Once heading up a major fantasy tentpole blockbuster, over the course of 20 years, Daniel Radcliffe has transformed his persona from ‘the boy who lived’ into ‘the man who innovates’, elevating himself above his iconic childhood character Harry Potter. 

His journey from young wizard to established contemporary character actor has been a rocky one, with each new step in the industry progressively shaking off his old Hogwarts identity which sparked to life in 2001s Harry Potter and the Philosopher’s Stone. “This is what I want. This is Harry Potter,” director Chris Columbus recalled after seeing Daniel Radcliffe in an early role in the TV movie David Copperfield. It was a case of being the right face at the right time, with Daniel Radcliffe’s young podgy appearance and inquisitive disposition making him the perfect actor for the sensitive hero Harry Potter.  

For ten years, from 2001 to 2011, and eight separate feature films, the identities of Harry Potter and Daniel Radcliffe were fused together, as the actor carried the torch for the entire franchise on his shoulders, appearing in very few other projects during that time. Though in 2007, Daniel Radcliffe would make several creative choices that would forever change his industry identity, sowing the seeds for future endeavours whilst still locked into the wizarding world. 

December Boys, directed by Rod Hardy, was his first venture. An independent film project that was a significant shift into the cinematic world outside of Harry Potter, though his appearance on stage in Equus may well have been his most crucial decision. Famously appearing nude in the play, advance sales for the performance topped £1.7 million, with Radcliffe’s role widely acclaimed for its dramatic power and electrifying stage presence.
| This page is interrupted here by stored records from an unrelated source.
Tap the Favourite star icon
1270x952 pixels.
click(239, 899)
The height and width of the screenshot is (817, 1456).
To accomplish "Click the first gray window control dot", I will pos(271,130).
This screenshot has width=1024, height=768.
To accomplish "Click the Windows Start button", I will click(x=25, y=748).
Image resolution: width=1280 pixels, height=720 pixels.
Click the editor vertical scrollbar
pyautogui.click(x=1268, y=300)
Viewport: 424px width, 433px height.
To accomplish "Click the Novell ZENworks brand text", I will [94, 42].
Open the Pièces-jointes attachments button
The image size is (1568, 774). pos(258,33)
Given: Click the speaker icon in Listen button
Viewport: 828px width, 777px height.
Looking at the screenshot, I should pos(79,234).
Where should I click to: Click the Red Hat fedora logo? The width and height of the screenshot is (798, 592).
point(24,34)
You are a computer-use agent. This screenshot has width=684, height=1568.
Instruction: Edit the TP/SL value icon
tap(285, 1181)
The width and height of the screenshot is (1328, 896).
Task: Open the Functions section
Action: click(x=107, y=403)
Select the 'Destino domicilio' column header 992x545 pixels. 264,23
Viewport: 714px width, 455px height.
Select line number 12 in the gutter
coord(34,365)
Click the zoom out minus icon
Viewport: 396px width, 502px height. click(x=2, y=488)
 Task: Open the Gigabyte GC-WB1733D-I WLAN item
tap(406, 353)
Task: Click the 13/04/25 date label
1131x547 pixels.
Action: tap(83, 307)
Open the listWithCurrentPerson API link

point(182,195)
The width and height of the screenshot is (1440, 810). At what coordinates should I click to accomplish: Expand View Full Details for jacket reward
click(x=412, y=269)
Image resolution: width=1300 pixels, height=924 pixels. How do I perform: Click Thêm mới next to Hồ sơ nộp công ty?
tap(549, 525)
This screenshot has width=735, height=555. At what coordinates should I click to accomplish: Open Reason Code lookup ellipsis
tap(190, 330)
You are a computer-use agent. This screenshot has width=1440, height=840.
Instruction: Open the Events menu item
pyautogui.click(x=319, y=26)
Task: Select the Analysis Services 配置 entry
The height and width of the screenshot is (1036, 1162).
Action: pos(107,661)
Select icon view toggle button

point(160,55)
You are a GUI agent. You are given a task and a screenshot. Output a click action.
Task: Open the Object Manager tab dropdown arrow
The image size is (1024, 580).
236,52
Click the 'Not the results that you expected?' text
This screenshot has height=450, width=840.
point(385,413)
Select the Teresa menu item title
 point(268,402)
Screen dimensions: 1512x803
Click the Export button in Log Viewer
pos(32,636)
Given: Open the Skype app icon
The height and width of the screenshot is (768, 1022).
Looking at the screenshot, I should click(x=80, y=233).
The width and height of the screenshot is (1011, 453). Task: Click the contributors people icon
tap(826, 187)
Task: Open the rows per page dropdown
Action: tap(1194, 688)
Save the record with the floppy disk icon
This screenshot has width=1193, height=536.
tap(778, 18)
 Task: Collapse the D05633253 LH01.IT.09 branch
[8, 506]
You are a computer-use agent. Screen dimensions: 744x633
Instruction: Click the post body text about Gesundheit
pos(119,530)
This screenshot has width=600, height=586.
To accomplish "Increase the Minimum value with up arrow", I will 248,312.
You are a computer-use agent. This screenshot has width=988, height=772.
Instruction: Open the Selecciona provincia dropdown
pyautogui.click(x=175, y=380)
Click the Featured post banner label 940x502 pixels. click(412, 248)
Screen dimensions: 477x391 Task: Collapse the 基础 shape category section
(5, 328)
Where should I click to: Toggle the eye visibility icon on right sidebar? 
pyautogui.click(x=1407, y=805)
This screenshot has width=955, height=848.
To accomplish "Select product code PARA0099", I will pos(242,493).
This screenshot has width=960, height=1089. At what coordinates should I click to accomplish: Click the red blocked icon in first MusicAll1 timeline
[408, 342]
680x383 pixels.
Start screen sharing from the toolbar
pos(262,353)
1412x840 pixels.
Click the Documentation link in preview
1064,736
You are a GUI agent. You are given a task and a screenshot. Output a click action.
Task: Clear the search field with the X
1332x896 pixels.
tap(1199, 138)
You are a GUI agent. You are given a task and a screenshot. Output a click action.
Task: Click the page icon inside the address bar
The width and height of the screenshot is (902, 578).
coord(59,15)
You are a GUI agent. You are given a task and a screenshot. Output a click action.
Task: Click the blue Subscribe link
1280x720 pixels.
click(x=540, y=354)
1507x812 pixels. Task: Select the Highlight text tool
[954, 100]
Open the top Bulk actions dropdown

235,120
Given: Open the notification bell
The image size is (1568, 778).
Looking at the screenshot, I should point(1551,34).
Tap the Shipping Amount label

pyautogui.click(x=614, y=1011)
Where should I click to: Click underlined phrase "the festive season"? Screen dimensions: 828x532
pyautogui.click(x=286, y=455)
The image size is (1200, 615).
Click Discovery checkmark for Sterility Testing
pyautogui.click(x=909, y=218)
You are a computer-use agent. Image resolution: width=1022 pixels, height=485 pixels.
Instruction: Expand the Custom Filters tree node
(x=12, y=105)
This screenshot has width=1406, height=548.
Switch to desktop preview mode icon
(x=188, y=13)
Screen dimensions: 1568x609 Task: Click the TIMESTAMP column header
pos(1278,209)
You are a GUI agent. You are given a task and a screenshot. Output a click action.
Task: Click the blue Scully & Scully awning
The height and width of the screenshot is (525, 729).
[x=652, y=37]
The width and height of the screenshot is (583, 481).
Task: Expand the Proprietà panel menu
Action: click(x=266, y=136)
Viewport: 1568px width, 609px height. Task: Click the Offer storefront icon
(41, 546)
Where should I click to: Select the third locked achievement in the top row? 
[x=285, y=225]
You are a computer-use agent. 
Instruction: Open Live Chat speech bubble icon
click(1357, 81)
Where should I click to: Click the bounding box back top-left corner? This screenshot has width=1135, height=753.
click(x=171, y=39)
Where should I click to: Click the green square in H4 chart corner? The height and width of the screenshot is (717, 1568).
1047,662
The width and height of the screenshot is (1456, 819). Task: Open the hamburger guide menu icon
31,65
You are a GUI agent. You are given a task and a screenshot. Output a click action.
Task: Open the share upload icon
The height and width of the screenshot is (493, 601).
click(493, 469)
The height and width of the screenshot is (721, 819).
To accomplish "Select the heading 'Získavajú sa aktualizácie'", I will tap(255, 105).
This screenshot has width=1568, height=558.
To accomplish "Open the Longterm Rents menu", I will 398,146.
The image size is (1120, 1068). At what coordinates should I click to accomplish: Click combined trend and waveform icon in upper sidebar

Although this critical acclaim was welcomed by the actor, it was the intentions behind the performance itself that left a lasting impression, announcing to the public that he was a serious actor capable of more dynamic, challenging roles. 

Announcing in an interview with Time Out, once the fantasy franchise had finally come to a close with Harry Potter and the Deathly Hallows: Part 2, Daniel Radcliffe asserted: “I’ve been given a much better perspective on life by doing Potter”. Entering into one of cinema’s largest-ever franchises as a child and leaving it a man, Radcliffe quickly developed an emotional maturity, using his newfound creative freedom to take on a range of diverse roles. 

Having saved up a considerable amount of money during his time filming the Harry Potter franchise meant that these experiments could be easily facilitated, with the actor having since established himself as a purveyor of Avante-Garde genre cinema. 2016s Swiss Army Man saw him appear alongside Paul Dano as a strange, half-living farting corpse, whilst more recently he has fused two guns to his hands in the bombastic action movie Guns Akimbo

“I pick things based on what I find exciting, which sounds so simplistic as to be almost a lie, but it’s not,” Radcliffe told Vanity Fair. Continuing, the actor added, “Basically, it’s about what excites me, and I’m in a position at the moment where I don’t have to do something unless I really love it. And I don’t know if I’ll be in that position forever, so it seems just sensible to get as much weird, cool stuff in as you can”.

Daniel Radcliffe is an actor simply enjoying the fruits of his labour, taking the chance to explore the complexities and joys of acting whilst he still has the freedom to do so. 

Hats off to ‘the man that’s living’.